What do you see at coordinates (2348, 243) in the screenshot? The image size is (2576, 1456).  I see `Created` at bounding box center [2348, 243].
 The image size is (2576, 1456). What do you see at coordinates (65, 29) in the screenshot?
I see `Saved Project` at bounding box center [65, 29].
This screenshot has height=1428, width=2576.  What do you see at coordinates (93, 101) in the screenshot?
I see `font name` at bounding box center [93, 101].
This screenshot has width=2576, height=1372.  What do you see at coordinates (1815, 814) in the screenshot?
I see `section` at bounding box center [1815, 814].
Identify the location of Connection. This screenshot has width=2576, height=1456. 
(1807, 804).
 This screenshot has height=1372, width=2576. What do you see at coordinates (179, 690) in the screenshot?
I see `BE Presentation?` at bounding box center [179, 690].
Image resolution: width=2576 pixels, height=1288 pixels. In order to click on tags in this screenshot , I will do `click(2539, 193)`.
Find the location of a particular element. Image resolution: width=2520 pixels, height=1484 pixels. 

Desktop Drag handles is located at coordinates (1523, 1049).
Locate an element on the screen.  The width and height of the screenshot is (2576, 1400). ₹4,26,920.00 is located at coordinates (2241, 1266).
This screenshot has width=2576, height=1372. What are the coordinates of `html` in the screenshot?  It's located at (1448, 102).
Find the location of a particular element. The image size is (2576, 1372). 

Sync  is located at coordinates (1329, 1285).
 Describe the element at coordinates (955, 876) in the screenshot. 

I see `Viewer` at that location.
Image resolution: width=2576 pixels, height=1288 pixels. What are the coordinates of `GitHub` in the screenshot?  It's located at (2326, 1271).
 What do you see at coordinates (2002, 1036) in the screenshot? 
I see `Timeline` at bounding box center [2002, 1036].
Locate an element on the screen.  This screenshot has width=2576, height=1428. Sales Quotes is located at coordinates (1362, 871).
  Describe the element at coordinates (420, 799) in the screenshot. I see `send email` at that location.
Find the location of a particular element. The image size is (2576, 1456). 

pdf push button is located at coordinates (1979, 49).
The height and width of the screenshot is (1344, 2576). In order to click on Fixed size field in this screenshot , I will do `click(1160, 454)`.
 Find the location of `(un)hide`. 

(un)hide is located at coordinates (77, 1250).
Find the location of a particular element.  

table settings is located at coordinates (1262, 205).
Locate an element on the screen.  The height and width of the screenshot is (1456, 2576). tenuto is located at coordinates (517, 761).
========
#### What is asked
Reproduce, word for word, every line from the one containing "The height and width of the screenshot is (1344, 2576)." through the final line above, both ends included.

#### The solution
The height and width of the screenshot is (1344, 2576). In order to click on Fixed size field in this screenshot , I will do `click(1160, 454)`.
 Find the location of `(un)hide`. 

(un)hide is located at coordinates (77, 1250).
Find the location of a particular element.  

table settings is located at coordinates (1262, 205).
Locate an element on the screen.  The height and width of the screenshot is (1456, 2576). tenuto is located at coordinates (517, 761).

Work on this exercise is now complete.